HCC represents the fifth most common cause for cancer-related death worldwide, and in some African or Asian countries, HCC is even the leading cause of cancer-related morbidity. Despite the clinical relevance and enormous efforts in both basic and clinical research spent on the development of novel systemic therapeutic options for patients with advanced HCC, results are still disappointing, considering that even the gold standard in treatment of those patients, Sorafenib (Nexavar), provides only a marginal survival benefit of less than 3 months.15 In this context, Hou and colleages identified the network of low miR-199a/b-3p expression, high PAK expression and consecutive activation of the Raf/MEK/ERK cascade as a new key player in development and progression of HCC. Notably, most of the patients analyzed in their study suffered from hepatitis B virus–associated HCC, and further studies are needed to clarify whether these data can be transferred one-to-one to HCC caused by other etiologies. Interestingly, the authors further verified an increase of miR-199a/b-3p in nontumorous but fibrotic tissues, which is in line with previous array-based data from mouse models of liver fibrosis and from patients with liver cirrhosis6, 16, 17 and suggests that this specific miRNA might functionally be involved in the processes driving the transition from fibrosis to HCC.

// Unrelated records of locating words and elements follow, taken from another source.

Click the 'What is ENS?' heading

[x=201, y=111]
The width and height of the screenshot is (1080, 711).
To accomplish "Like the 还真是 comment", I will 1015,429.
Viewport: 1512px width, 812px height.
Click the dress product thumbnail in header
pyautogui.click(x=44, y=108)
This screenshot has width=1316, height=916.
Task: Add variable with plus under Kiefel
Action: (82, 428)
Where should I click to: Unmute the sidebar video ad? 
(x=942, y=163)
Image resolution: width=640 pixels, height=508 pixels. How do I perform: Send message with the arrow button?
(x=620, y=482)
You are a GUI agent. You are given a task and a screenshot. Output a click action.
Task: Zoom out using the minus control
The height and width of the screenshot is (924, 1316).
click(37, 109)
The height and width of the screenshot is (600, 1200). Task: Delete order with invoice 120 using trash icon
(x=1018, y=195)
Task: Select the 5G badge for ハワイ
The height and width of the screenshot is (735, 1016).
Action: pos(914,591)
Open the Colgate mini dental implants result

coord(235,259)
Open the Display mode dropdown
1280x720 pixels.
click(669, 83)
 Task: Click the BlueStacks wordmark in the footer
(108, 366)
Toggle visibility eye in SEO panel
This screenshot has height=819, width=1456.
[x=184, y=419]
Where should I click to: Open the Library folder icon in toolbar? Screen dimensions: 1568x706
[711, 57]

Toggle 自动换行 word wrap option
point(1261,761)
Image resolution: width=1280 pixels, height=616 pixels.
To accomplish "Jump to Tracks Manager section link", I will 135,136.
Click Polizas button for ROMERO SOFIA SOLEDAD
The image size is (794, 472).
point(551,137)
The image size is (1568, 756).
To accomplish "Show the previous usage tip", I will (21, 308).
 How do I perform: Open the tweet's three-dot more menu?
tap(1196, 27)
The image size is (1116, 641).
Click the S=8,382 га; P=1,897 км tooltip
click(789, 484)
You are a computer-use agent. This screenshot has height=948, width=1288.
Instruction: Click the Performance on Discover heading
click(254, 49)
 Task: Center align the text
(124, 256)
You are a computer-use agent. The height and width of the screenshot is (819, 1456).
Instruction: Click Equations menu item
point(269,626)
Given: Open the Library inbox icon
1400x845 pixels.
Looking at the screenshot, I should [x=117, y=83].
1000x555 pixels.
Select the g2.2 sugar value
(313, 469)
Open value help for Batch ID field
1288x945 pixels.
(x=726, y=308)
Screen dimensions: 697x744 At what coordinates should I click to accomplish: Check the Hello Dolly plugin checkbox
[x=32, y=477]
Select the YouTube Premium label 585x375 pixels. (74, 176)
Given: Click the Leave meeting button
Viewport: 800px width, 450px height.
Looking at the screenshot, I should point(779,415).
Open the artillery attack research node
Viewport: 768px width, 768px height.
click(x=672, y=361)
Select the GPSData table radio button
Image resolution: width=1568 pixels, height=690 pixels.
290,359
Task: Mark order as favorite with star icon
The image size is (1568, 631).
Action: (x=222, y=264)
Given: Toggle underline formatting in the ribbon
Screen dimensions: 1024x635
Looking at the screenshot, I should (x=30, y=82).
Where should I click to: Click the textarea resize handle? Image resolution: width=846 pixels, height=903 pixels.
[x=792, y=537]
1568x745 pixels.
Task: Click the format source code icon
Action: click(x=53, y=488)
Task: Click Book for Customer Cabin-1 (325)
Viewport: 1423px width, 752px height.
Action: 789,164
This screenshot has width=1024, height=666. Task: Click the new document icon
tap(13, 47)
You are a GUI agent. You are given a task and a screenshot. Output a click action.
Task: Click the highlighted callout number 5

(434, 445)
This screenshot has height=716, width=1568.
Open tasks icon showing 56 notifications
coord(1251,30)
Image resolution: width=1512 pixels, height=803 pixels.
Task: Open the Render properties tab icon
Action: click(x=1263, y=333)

Finally, in this elegant article, the authors provided evidence that genetic delivery of miR-199a/b-3p might represent a promising option for pharmacological manipulation of tumor progression in patients with HCC. However, major obstacles have to be overcome on the way to a successful miRNA-based therapy. First, the optimal way for an effective and safe delivery of miRNA into cancer cells or the tumor microenvironment still remains unclear. They can be delivered by retroviruses, adenoviruses, or adeno-associated viruses or injected in cholesterol-modified form to the tissue of interest.18 The authors and other groups demonstrated the feasibility of both approaches in rodents and nonhuman primates. Second, the high number of potential targets for each individual miRNA may give rise to unexpected and fatal toxicity. If these concerns can be addressed, the promise of an miR-based anticancer therapy might become reality.